A realidade da política do Brasil é bem diferente do último pleito, com uma grande divisão de ideologias
eleições 2020
A realidade da política do Brasil é bem diferente do último pleito, com uma grande divisão de ideologias

A realidade da política do Brasil é bem diferente do último pleito, com uma grande divisão de ideologias

Neste sábado, 7 de dezembro de 2019, a CBN Ribeirão, CBN Araraquara e CBN São Carlos receberam Gilberto Musto, escritor e especialista político, e o professor João Luiz Passador, da administração pública da Universidade de São Paulo, para um debate sobre as eleições do ano seguinte.

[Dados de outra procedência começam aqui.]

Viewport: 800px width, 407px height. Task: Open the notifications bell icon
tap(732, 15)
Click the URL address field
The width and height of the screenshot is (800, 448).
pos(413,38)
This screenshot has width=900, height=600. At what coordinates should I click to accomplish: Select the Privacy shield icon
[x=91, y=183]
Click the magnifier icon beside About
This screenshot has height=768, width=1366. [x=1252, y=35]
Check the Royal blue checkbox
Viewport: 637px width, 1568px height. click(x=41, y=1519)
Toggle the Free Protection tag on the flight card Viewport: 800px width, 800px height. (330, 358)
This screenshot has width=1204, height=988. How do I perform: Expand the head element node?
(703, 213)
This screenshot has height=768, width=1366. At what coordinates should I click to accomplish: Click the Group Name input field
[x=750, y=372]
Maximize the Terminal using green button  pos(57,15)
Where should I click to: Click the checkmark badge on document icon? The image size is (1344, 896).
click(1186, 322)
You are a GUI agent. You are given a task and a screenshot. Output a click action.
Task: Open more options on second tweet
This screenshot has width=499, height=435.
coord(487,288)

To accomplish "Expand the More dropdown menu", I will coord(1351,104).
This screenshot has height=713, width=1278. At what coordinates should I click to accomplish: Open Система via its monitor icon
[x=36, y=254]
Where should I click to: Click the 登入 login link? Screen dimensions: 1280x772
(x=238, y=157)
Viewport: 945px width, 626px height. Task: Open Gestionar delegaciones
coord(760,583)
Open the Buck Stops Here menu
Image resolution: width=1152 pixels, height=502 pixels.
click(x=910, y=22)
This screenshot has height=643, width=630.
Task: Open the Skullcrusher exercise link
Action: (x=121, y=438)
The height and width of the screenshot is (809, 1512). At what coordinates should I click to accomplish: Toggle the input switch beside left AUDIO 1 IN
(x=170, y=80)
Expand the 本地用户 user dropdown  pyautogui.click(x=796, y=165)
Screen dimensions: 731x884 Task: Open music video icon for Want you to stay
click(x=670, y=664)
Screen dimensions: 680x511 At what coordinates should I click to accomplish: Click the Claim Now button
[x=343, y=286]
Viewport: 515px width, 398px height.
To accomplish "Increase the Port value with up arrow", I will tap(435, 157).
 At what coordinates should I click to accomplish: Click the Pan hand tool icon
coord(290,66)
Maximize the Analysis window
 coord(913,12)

Cenário Político e Novos Partidos

A discussão abordou o cenário político atual, incluindo o surgimento de novos partidos e a influência da mídia. Um ponto central foi a questão da permanência do PT como força dominante no Nordeste. Apesar da crise interna e externa enfrentada pelo partido, a força de Lula como figura central foi destacada. A mudança de partido de Bolsonaro também foi analisada, concluindo-se que a fidelidade partidária é fraca em relação à decisão de voto do eleitor.

O Futuro do PT e o Eleitor Nordestino

O debate questionou se o PT continuará dependendo exclusivamente da imagem de Lula para conquistar votos. A necessidade de o partido se ajustar e apresentar discursos mais coerentes e direcionados às necessidades da população foi enfatizada. A análise incluiu a avaliação do desempenho do PSL, partido que teve grande impulso com Bolsonaro, mas que atrásra enfrenta dificuldades para manter sua base eleitoral. A influência das políticas sociais implementadas pelo PT no Nordeste, especialmente aquelas voltadas para acesso à água potável, foi considerada um fator importante para a manutenção do apoio do eleitorado na região.

Corrupção e o Jeitinho Brasileiro

A persistência da corrupção no Brasil foi outro tema abordado. Os debatedores discutiram se a corrupção é consequência da miséria e da desigualdade social ou se ela é um problema estrutural, enraizado na história do país. A comparação entre o desenvolvimento de grandes fortunas nos EUA e no Brasil, destacando a diferença na relação entre o poder econômico e as instituições, ilustrou a persistência de práticas patrimonialistas no Brasil. A Lava Jato foi mencionada como um avanço no combate à corrupção, mas insuficiente para erradicar o problema. A cultura do “jeitinho brasileiro” e a falta de punição efetiva foram apontadas como fatores que contribuem para a continuidade da corrupção em todos os níveis da sociedade, desde pequenas infrações até grandes desvios de recursos públicos.

Em resumo, o debate evidenciou a complexidade do cenário político brasileiro, destacando a importância da análise das questões estruturais e culturais para entender o comportamento do eleitorado e a persistência de problemas como a corrupção.